Not one, not two, but three of our guys were in position to win a PGA Championship going to the final round.
Marty Fleckman was the first, and for those of you who aren’t familiar with the name, he was the brightest of stars coming out of college. The Port Arthuran won an NCAA individual championship at the University of Houston, led the U.S. Open as an amateur after the first and third rounds in 1967 and won the first time he teed it up on the PGA Tour.
In 1968 at Pecan Valley in San Antonio, Fleckman was poised for his major breakthrough. He either led or was tied for the lead after each of the first three rounds and was one shot clear of the field with five holes to play.

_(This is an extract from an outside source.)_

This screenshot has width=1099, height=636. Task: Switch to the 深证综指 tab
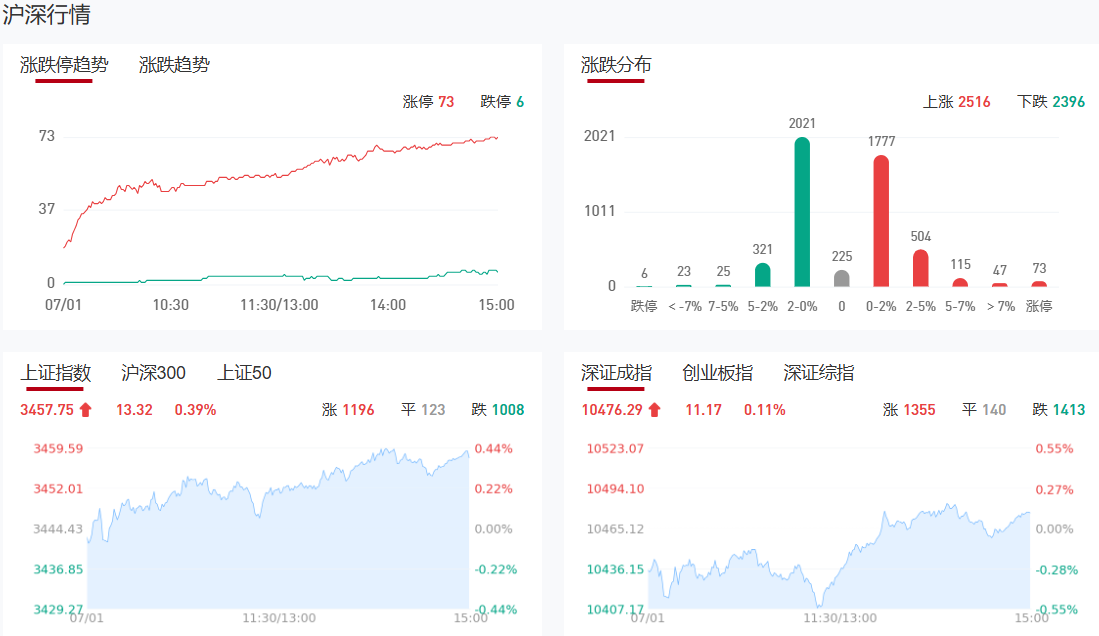point(818,373)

Unfortunately, he couldn’t get to the finish line and settled for a T4, two shots back of Julius Boros. A player of some note, Arnold Palmer, finished a shot ahead of him in second.
The next time a Southeast Texas talent made noise at the PGA was at at Crooked Stick in Indiana in 1981. Beaumonter Bruce Lietzke, also a University of Houston product, was third after day one, a stroke back in second at the 36-hole cut and three behind in fourth going to the final round.
Lietzke birdied the first hole to get within two on Sunday but there would be no catching a force of nature named John Daly whose booming drives left Lietzke and everybody else in awe. Daly, who got into the tournament as a ninth alternate, wound up winning by three, with Lietzke placing second. It would be his highest finish in a major.
Fast forward to 2017. PNG ex Chris Stroud, buoyed by his first win on tour a week earlier, came out smoking at Quail Hollow in Charlotte, North Carolina. Stroud was T3 after the first two days, T2 and in the final group on Sunday and was atop the scoreboard heading to the final nine holes.
A back nine surge by Justin Thomas, and woes late in the round, finally burst the Stroud bubble. The two-time Lamar All-America wound up tied for ninth to give Southeast Texas its third top 10 at the PGA Championship.
Andrew Landry will be carrying the area torch at Harding Park and there were encouraging signs for Landry at last week’s WGC Fed Ex Championship in Memphis. The PNG ex, coming off back-to-back missed cuts, shot rounds of 72-70-66-68.
It earned him a tie for 30th, a $72,000 check and, most importantly, some momentum going into San Francisco. Wouldn’t it be cool if Andrew could give Southeast Texas a PGA Championship top ten grand slam?